I have a question. I've been googling a lot about these formal proofs of recurrences. I can solve this recurrence by drawing a recursive tree or using substition but when it comes to a formal proof, I have no idea what I have to prove and when do I know I'm done.
This is the recursive relation: $T(n) = 2T(\frac{n}{2}) + cn$ . After drawing a tree or using substition I guessed that it is $T(n) = \theta(nlgn)$ .
I have to prove this : $(\exists c_1,c_2 >0)(\exists n_0>0)(\forall n \geq n_0) ->c_1 nlgn \leq T(n) \leq c_2nlgn$
Solution 1
As I am not aware of standard methods to solve recurrences this self-made solution is pretty detailed (sorry for that).
EDIT: See the section "Extensions" for a compact solution using another method.
The recursion
$$T(n) = 2 T(\frac{n}{2}) + c \cdot n\tag{1}$$
can be solved explicitly as follows.
We assume that $n\to x$ is not confined to integers but is a positive real variable.
Letting $T(x) = x U(x) $ $(1)$ simplifies to
$$U(x) = U(\frac{x}{2}) +c \tag{2}$$
This is a linear inhomogenous functional equation.
The general solution is the sum of the general solution of the homogenous equation and a special solution of the inhomogenous equation.
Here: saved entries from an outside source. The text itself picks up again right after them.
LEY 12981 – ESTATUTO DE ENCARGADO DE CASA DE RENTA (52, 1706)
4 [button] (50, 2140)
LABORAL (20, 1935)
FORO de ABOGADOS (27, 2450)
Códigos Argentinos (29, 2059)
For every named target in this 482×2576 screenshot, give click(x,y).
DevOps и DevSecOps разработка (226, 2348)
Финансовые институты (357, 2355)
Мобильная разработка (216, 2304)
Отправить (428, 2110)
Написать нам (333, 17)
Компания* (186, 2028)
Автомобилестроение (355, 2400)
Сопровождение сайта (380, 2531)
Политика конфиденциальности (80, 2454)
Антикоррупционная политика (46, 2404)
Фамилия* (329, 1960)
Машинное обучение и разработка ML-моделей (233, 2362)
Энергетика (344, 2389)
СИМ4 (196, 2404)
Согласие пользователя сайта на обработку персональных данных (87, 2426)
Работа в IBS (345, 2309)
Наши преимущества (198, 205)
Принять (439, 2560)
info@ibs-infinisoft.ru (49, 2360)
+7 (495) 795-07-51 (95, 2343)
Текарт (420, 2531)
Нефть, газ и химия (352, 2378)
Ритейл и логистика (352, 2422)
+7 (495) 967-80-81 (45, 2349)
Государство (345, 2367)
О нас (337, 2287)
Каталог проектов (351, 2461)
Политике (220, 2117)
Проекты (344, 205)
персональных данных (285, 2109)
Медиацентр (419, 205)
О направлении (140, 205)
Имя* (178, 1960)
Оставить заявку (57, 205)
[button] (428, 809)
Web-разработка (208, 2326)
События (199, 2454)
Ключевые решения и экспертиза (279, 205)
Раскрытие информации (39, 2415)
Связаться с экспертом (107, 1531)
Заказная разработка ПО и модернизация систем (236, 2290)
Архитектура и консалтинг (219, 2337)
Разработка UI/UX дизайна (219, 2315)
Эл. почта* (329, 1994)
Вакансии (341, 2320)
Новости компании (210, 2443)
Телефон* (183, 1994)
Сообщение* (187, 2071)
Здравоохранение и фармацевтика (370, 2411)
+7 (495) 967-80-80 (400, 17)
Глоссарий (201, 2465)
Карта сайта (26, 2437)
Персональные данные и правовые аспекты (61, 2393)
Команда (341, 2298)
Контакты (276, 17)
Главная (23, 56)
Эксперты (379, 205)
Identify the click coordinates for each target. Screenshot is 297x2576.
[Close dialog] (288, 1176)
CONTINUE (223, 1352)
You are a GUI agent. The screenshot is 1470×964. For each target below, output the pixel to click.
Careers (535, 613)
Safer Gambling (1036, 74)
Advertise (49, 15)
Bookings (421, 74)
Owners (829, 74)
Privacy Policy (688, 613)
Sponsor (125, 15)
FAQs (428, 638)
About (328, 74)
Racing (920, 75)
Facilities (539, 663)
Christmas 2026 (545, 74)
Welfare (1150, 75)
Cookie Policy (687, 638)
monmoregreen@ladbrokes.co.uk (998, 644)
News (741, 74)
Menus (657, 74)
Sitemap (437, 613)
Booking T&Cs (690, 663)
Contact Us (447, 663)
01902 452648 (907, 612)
The homgeneous equation is
$$U_{h}(x) = U_{h}(\frac{x}{2})\tag{3}$$
It is easily solved: because $(3)$ holds for all $x\ge 0$ we must have
$$U_{h}(x) = A \tag{4}$$
with some constant $A$.
In order to find a special solution of $(2)$ we "vary" the constant letting $A\to A(x)$ so that $(2)$ becomes
$$A(x)=A(x/2)+c\tag{5}$$
Since we need only a special solution we can set $A(1) = 0$ so that
$$A(2) = c $$ $$A(4) = A(2) + c = 2 c$$ $$A(8) = A(4) + c = A(2) + 2 c= 3 c$$ $$...$$ $$A(2^k) = k c$$
with $x = 2^{k}$ or $k = \frac{\log(x)}{\log(2)}$ we have the solution
$$U_{i}= A(x) = c \frac{\log(x)}{\log(2)}\tag{6}$$
and finally the general solution becomes
$$T(x) = U_{h}+ U_{i} = B x + c x \frac{\log(x)}{\log(2)}\tag{7}$$
with some arbitrary constant $B$.
Extension
Let us study the equation
$$T(x) = a T(\frac{x}{b}) + h(x)\tag{e1}$$
where $a,b>0$ and $h(x)$ is some "reasonable" function.
The key idea now is to transform the variables letting
$$x = b^t, t=\frac{\log(x)}{\log(b)}, T(b^t) = g(t), h(b^t) = p(t)\tag{e2}$$
so that $(e1)$ becomes
$$g(t) = a g(t-1) + p(t)\tag{e3}$$
which is a common linear inhomogenous recursion of first order.
The solution is easily found to be
$$g(t) = a^t g(0) + \sum_{k=0}^{t-1} a^k p( (t-k))\tag{e4}$$
Finally, inverting $(e2)$ and setting the constant $g(0) \to A$, we get
$$T(x) = A x^{\frac{\log(a)}{\log(b)}}+ \sum_{k=0}^{\frac{\log(x)}{\log(b)}-1} a^k h(b^{ \frac{\log(x)}{\log(b)}-k})\tag{e5}$$
Discussion
1) It is interesting that the resulting function $T(x)$ of the product recurrence relation $(1)$ (sorry for coining this term) is almost always a real number and not an integer.
This is in contrast to difference recurrence relations like $(e3)$ where we can very well have integers as solutions.
2) The homogenous equation $(e1)$, i.e. with $h=0$, can be solved immediately with the Ansatz $T(x) = x^\alpha$ which leads to $x^{\alpha} = a (\frac{x}{b})^{\alpha }$ from which we find $\alpha = \frac{\log(a)}{\log(b)}$ in agreement with $(e5)$.